Modern energy services are crucial to human well-being and to a country’s economic development. Access to modern energy is essential for the provision of clean water, sanitation and healthcare and for the provision of reliable and efficient lighting, heating, cooking, mechanical power, transport and telecommunications services. It is an alarming fact that today billions of people lack access to the most basic energy services: as World Energy Outlook 2015 shows 1.2 billion people are without access to electricity and more than 2.7 billion people rely on the traditional use of biomass for cooking, which causes harmful indoor air pollution. Our energy access database provides information at the country level.
More than 95% of those living without electricity are in countries in sub-Saharan Africa and developing Asia, and they are predominantly in rural areas (around 80% of the world total). While still far from complete, progress in providing electrification in urban areas has outpaced that in rural areas two to one since 2000. Sub-Saharan Africa has now become the most electricity poor region in the world in terms of the total number of people (surpassing Asia), as well as the share of its overall population. But the pace at which the picture in Africa has been deteriorating has slowed, and rapid population growth can conceal the efforts and results that are taking place.
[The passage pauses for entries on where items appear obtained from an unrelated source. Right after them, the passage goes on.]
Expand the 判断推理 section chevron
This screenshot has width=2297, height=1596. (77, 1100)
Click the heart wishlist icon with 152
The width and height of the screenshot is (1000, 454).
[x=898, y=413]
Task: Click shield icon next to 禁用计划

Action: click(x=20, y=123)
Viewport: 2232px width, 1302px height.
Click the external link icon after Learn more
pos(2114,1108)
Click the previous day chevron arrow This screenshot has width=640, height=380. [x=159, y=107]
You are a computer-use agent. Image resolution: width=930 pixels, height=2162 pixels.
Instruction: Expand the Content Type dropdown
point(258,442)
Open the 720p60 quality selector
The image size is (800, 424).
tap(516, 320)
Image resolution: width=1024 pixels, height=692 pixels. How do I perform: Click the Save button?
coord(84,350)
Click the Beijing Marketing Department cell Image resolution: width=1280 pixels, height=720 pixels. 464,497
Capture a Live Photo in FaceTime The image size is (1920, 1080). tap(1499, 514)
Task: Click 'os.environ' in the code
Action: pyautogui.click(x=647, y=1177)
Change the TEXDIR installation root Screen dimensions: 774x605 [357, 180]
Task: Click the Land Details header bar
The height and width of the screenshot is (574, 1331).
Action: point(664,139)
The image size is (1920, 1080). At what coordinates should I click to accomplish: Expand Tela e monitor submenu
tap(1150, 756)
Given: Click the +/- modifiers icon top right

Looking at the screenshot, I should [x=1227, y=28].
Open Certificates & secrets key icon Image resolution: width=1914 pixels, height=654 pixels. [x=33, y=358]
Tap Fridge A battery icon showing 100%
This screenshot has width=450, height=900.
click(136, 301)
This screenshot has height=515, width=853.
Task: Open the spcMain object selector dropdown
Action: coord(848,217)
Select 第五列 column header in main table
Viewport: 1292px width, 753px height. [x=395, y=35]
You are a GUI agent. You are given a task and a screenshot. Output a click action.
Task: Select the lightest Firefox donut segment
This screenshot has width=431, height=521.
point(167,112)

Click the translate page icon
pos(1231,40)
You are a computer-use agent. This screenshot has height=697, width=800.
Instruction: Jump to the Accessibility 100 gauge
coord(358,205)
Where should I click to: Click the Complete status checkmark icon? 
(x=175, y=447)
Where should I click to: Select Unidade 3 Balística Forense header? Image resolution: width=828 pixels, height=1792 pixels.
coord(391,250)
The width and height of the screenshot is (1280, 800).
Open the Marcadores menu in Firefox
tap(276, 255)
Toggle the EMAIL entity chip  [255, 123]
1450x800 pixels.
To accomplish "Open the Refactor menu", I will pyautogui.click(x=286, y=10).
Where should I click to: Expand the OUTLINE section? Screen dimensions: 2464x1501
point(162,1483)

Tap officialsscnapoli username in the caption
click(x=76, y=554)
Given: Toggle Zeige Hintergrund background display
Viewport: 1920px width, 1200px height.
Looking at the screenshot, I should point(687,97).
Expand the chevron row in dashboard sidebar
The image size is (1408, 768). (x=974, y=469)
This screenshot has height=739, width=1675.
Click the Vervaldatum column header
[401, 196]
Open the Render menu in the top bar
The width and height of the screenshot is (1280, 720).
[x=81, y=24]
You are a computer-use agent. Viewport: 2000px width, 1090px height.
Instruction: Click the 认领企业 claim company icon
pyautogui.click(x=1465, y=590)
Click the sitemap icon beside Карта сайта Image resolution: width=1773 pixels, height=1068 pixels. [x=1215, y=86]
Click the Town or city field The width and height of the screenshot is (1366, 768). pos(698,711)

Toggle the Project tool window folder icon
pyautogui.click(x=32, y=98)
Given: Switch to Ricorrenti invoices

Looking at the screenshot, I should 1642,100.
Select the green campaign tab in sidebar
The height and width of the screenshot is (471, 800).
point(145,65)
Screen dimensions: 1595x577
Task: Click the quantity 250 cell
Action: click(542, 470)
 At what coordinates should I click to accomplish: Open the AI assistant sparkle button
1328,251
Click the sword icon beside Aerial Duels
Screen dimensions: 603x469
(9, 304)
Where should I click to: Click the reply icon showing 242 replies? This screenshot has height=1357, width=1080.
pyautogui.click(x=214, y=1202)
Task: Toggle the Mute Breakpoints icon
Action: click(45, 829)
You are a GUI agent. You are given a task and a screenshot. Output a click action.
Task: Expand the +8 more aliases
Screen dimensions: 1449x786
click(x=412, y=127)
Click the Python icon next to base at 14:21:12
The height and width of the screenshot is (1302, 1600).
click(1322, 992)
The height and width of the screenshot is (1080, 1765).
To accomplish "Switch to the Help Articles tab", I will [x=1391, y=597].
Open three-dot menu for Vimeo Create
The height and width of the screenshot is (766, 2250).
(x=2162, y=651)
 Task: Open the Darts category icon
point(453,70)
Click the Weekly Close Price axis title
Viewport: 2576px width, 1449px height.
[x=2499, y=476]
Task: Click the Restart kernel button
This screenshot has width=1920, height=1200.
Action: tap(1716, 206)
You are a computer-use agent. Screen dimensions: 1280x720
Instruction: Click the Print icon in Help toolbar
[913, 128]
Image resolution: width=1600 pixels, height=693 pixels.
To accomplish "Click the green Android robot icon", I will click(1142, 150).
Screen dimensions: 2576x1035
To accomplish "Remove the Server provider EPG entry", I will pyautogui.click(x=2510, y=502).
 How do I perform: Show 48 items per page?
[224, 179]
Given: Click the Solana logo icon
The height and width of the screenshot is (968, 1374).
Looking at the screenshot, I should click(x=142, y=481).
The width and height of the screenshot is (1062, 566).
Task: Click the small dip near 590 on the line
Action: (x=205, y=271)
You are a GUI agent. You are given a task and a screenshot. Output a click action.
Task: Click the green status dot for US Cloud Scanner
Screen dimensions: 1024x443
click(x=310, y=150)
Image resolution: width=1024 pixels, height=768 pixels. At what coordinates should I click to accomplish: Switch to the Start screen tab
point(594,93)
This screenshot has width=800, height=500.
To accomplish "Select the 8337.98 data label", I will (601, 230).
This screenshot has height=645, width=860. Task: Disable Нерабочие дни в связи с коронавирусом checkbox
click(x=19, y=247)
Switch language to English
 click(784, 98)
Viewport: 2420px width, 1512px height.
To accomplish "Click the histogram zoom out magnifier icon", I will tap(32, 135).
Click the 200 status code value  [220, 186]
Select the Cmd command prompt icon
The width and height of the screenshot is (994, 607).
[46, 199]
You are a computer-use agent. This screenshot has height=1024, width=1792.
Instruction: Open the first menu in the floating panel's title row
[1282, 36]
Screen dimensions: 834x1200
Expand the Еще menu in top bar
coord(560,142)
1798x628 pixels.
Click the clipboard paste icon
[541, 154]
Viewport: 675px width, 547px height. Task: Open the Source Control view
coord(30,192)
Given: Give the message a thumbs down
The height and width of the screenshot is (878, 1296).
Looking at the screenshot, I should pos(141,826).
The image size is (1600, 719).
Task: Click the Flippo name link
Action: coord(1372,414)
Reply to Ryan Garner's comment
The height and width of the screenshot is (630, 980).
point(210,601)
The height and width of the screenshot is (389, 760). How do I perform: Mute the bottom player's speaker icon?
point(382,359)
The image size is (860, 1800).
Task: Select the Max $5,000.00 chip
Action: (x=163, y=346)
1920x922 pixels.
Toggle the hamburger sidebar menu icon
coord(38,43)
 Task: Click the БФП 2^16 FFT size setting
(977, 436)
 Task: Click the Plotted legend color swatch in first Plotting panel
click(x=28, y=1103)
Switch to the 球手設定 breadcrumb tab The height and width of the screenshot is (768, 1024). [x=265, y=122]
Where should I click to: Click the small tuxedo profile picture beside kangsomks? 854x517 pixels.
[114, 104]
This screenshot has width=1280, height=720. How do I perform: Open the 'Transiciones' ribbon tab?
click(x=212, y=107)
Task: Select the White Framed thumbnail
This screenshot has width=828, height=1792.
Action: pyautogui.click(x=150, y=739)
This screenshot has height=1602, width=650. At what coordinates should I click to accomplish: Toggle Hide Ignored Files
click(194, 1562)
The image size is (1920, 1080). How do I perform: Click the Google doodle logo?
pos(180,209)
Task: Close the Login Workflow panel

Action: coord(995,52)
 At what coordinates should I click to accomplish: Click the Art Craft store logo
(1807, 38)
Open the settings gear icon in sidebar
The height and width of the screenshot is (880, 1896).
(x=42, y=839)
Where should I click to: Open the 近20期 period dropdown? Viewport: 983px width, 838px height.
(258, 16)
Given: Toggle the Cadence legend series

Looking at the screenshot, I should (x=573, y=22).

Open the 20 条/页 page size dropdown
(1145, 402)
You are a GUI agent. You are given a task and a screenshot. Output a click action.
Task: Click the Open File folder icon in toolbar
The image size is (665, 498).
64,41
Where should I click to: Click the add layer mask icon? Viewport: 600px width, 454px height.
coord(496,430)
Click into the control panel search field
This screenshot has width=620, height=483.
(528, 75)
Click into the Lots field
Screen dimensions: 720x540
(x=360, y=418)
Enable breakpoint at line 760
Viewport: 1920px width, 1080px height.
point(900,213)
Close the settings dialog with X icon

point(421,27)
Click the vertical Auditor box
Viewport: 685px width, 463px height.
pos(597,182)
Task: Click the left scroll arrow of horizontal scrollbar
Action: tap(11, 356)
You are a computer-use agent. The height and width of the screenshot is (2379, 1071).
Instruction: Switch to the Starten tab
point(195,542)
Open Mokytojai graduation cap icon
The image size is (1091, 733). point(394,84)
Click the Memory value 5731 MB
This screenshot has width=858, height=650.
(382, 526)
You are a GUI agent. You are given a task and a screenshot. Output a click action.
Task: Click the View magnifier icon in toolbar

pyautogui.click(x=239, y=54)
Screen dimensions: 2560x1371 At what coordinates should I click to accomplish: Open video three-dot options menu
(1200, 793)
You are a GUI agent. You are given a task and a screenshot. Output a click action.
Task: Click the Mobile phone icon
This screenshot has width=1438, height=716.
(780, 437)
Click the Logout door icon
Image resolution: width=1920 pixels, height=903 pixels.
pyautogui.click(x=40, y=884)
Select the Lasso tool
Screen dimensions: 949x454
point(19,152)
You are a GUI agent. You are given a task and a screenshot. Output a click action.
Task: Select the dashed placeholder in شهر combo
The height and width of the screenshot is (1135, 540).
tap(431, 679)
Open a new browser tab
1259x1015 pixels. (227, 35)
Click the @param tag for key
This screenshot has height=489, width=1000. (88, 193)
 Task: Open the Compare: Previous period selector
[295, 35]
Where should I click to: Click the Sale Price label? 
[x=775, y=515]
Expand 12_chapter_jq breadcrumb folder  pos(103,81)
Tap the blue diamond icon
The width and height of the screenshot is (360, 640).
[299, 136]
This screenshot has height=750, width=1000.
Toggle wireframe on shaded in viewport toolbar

While the number of people relying on biomass is larger in developing Asia than in sub-Saharan Africa, their share of the population is lower: 50% in developing Asia, compared with 80% in sub-Saharan Africa. Overall, nearly three-quarters of the global population living without clean cooking facilities (around 2 billion people) live in just ten countries. This deteriorating global picture dispels any notion that the transition to cleaner cooking fuels and appliances is straightforward. Economic development and income growth do not automatically lead to the adoption of clean cooking facilities, meaning that specific government policies have an important role to play. Despite this, clean cooking features much lower on government priorities than promoting access to electricity.
A population similar to that of the European Union and the United States combined lives without clean cooking facilities in India (840 million people), by far the largest national population of any country in the world. Around one-third of China’s population have no clean cooking facilities, illustrating the disconnect that can exist between rising incomes, improving electricity access and clean cooking.